BACKGROUND: Obesity, cardiovascular disease and osteoporosis are common nutritional disorders seen in people with learning disability (LD) and complexities of communication, visual, hearing and cognitive difficulties (NHS-HS, 2004). The national Healthy Living Campaign (HLC) (Healthy Living, 2007) produces health promotion materials with consistent guidance on healthy eating for adults. However, the format could be regarded as inaccessible to the majority of those with LD (NHS-HS, 2004). A pilot project, ‘Shop, Cook & Eat’, aimed to make the national HLC accessible to people with LD in a day centre/community setting and to empower people to make healthy choices has been initiated. Interactive learning methods including sensory activities, structured visits to supermarkets and allotments, and cooking skills development were used. Information and recipes with pictorial explanations were produced. This study aimed to evaluate this initiative.
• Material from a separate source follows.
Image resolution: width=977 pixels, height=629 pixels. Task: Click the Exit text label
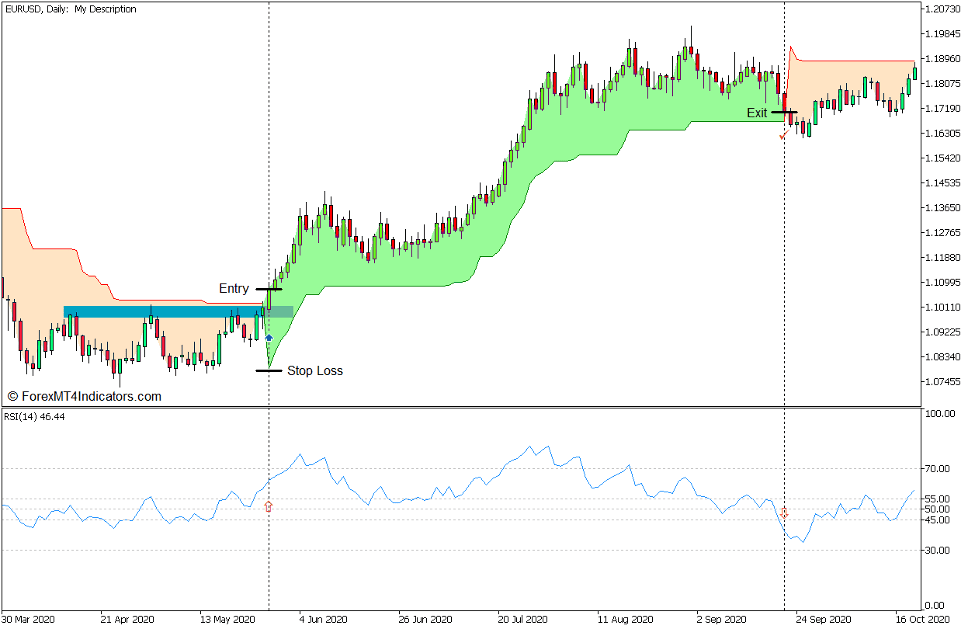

METHODS: A participatory appraisal approach was used to pilot delivering of the HLC messages. A healthy eating group (eight participants >30 years) met weekly sessions from September 2006 to June 2008. The effectiveness of the materials was evaluated by a pictorial questionnaire that utilised an augmentative communication method, ‘Talking Mat’ (Murphy & Cameron, 2002). Questionnaires, which measured the impact on service users’ knowledge of healthy eating and living, were administered at the end of the programme to carers. An observation diary was used to record qualitative comments. Data analysis was carried out with Excel 2003.
RESULTS: Five subjects completed the questionnaire. At week 1, two participants had 90% correct answers on fruit and vegetables and showed no change after 5 weeks; two participants had 60% correct answers and increased their knowledge by 45% increase; one participant had 70% correct answers and showed 18% increase. Questions on fat showed all five participants increased their knowledge within 4 weeks of joining the scheme. Questionnaires completed by family and carers at the end of the learning programme showed that six participants increased consumption of new foods/fruit and vegetables, five demonstrated increased interest and involvement in cooking and shopping at home. Examples from the observation diary include a day centre worker noting improved lunch choices of one member of the group and a parent reporting that her son had advised her to cut the fat off the bacon.
DISCUSSION: This study shows that this educational programme, developed to suit adults with LD, has the potential to improve their dietary knowledge. However, the low response rate makes extrapolation of these results difficult. Additional factors such as levels of disability and the level of involvement of carers and family members must be considered as well as whether new knowledge is sustained.
CONCLUSIONS: The results of this work suggest that it is possible to change the health knowledge of people with learning disabilities through use of interactive methods and materials in accessible format although larger studies are required. The results from this participatory appraisal approach could inform action planning for future groups on a wider scale. References Healthy Living [On line]. Available at http://www.healthyliving.gov.uk/ (accessed on 3 April 2007). Murphy, J. & Cameron, L. (2002) Let your Mats do the Talking. Speech and Language Therapy in Practice – Spring 2002 p18-20. NHS Health Scotland. (2004) People with Learning Disabilities in Scotland – Health Needs Assessment Report. Edinburgh: NHS Health Scotland.